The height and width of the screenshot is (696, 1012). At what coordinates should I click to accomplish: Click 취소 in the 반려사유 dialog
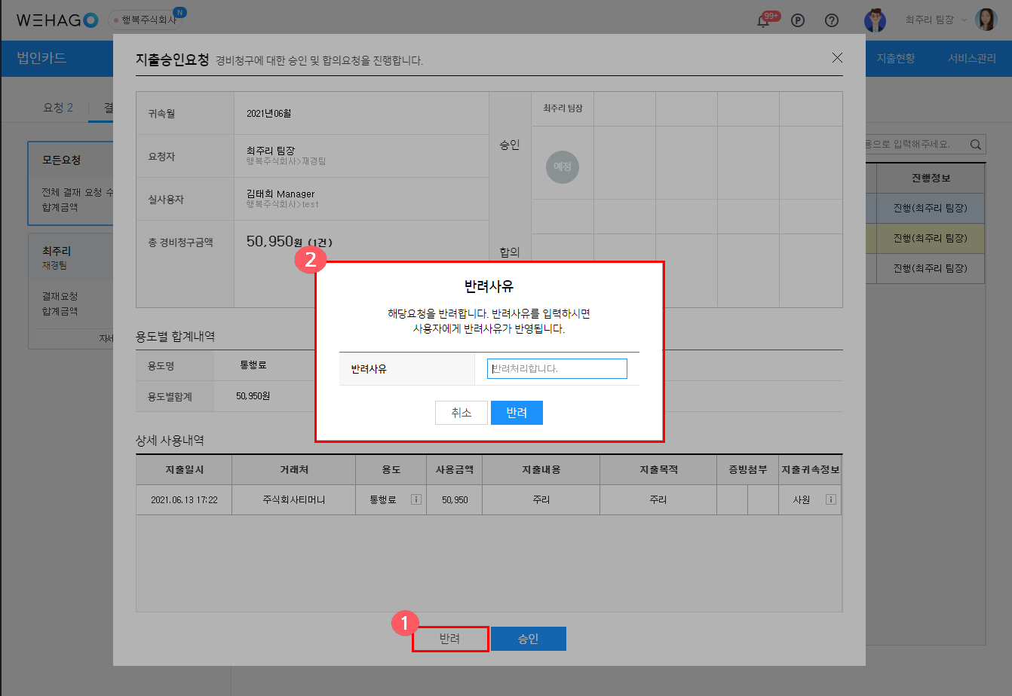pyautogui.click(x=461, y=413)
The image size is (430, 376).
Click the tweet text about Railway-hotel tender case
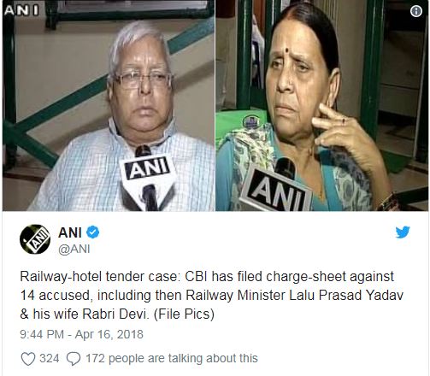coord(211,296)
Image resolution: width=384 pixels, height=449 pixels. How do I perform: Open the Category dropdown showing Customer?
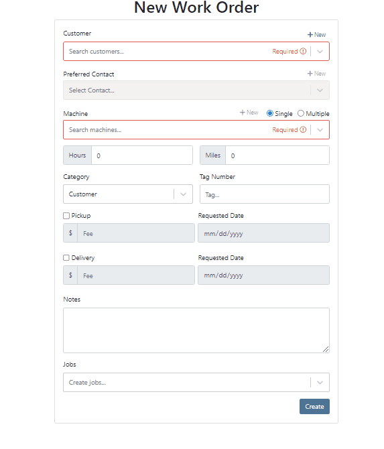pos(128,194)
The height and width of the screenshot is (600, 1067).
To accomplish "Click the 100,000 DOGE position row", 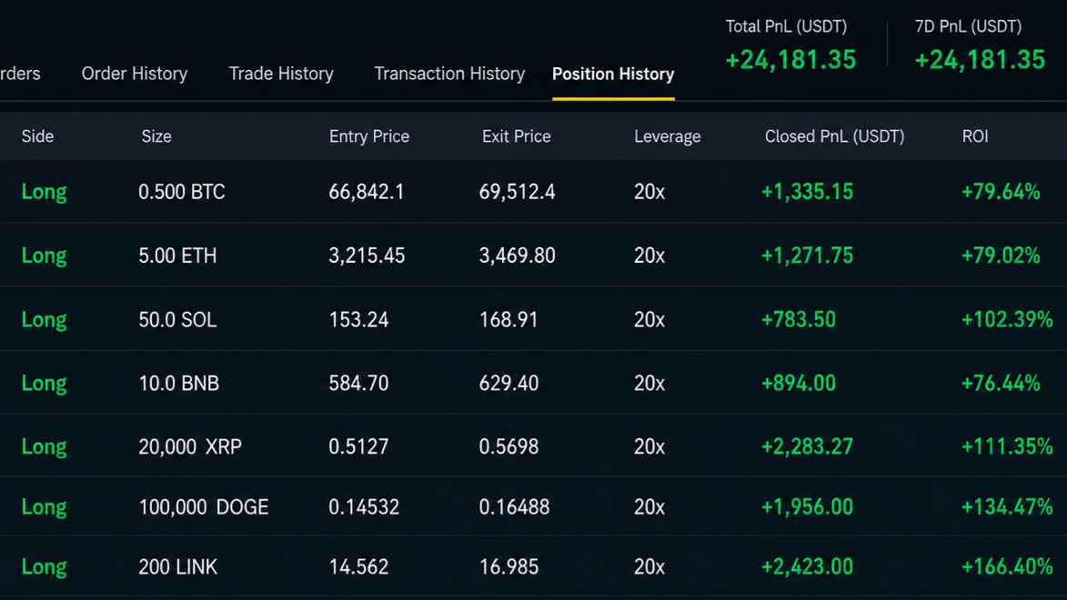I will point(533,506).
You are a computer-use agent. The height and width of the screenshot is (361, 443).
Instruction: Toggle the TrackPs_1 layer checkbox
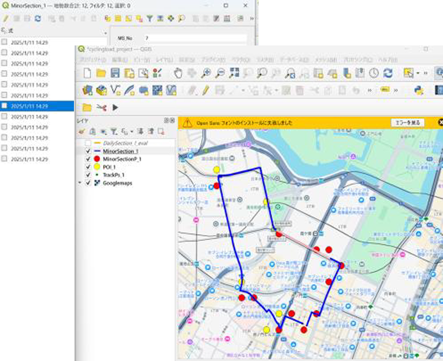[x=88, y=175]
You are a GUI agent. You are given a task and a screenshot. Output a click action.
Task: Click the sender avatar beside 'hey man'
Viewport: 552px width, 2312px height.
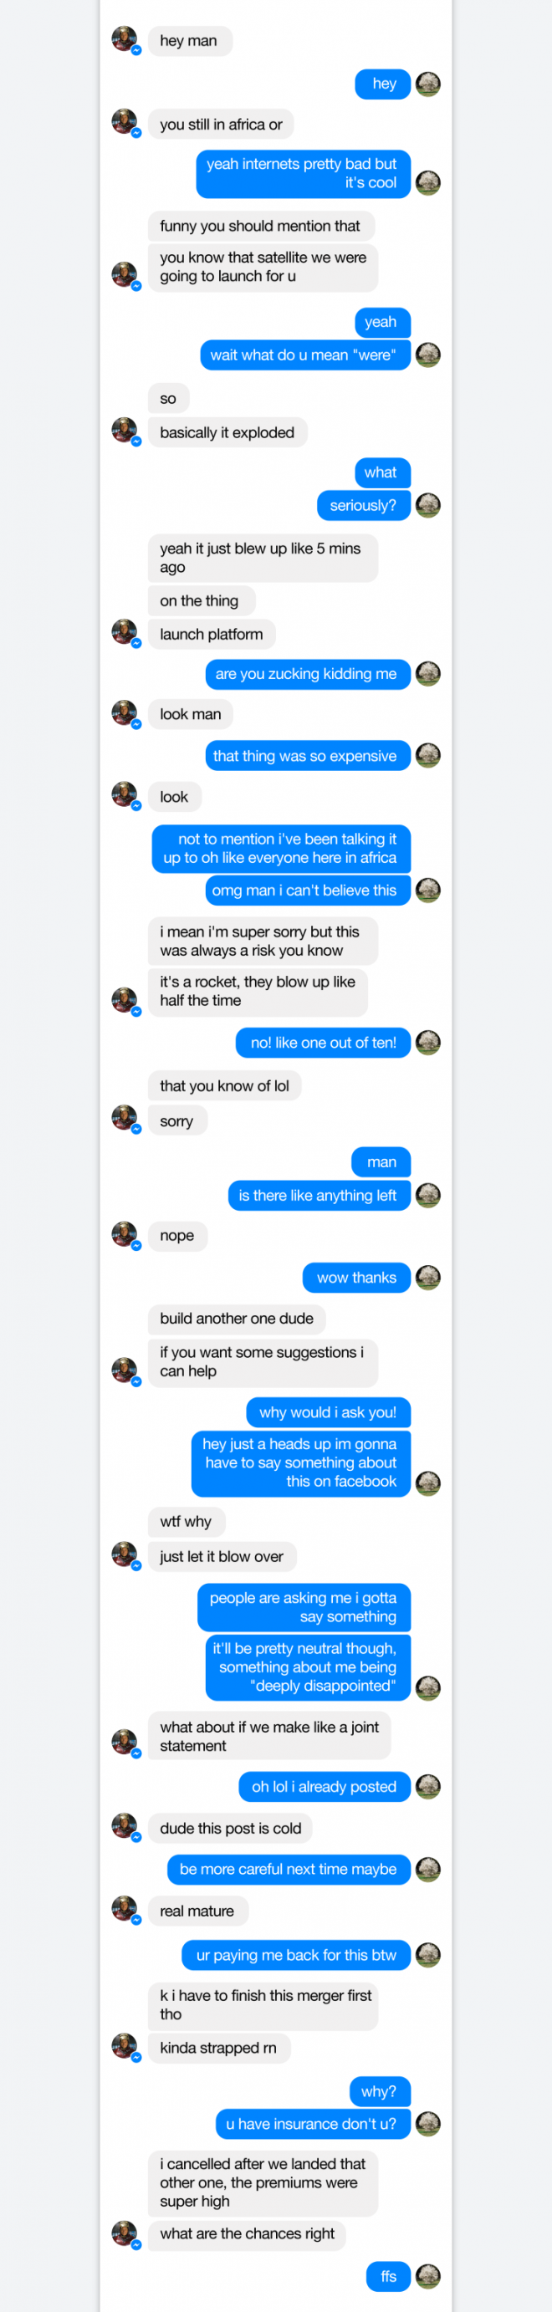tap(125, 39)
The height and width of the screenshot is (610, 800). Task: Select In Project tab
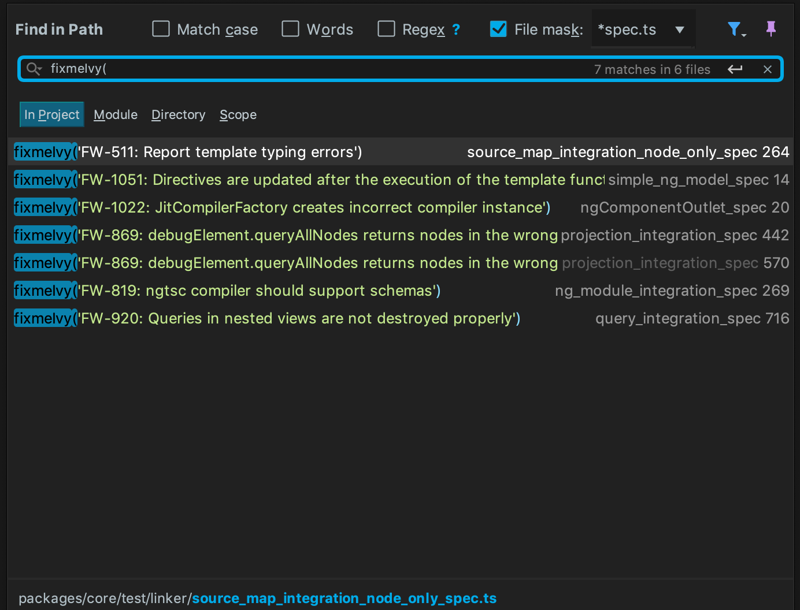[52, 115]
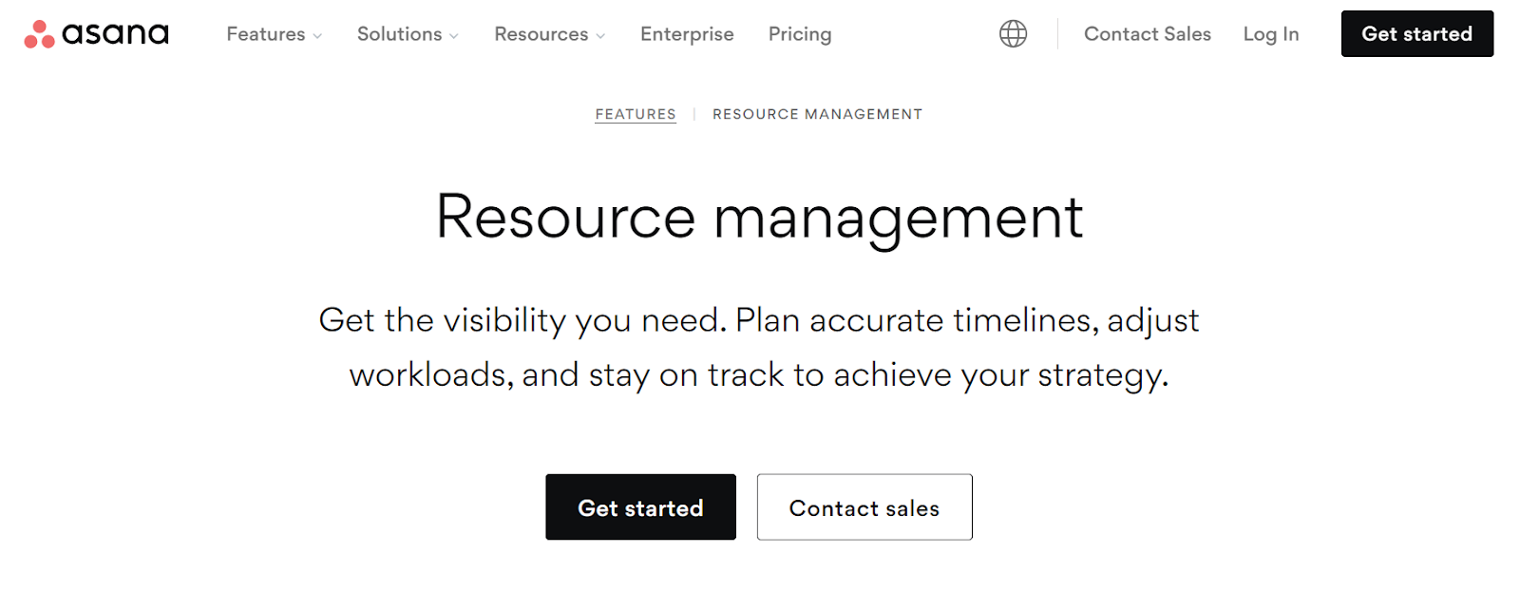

→ **GOAL OF THE EXERCISE**
In the data above, the line containing "Instruction: Toggle the" and all lines after it are to be reproduced exactly, leaving out the pictures.

→ **SOLUTION TO THE PROBLEM**
Instruction: Toggle the TrackPs_1 layer checkbox
[x=88, y=175]
You are a GUI agent. You are given a task and a screenshot. Output a click action.
Task: Click the sender avatar beside 'hey man'
Viewport: 552px width, 2312px height.
tap(125, 39)
The height and width of the screenshot is (610, 800). Task: Select In Project tab
[52, 115]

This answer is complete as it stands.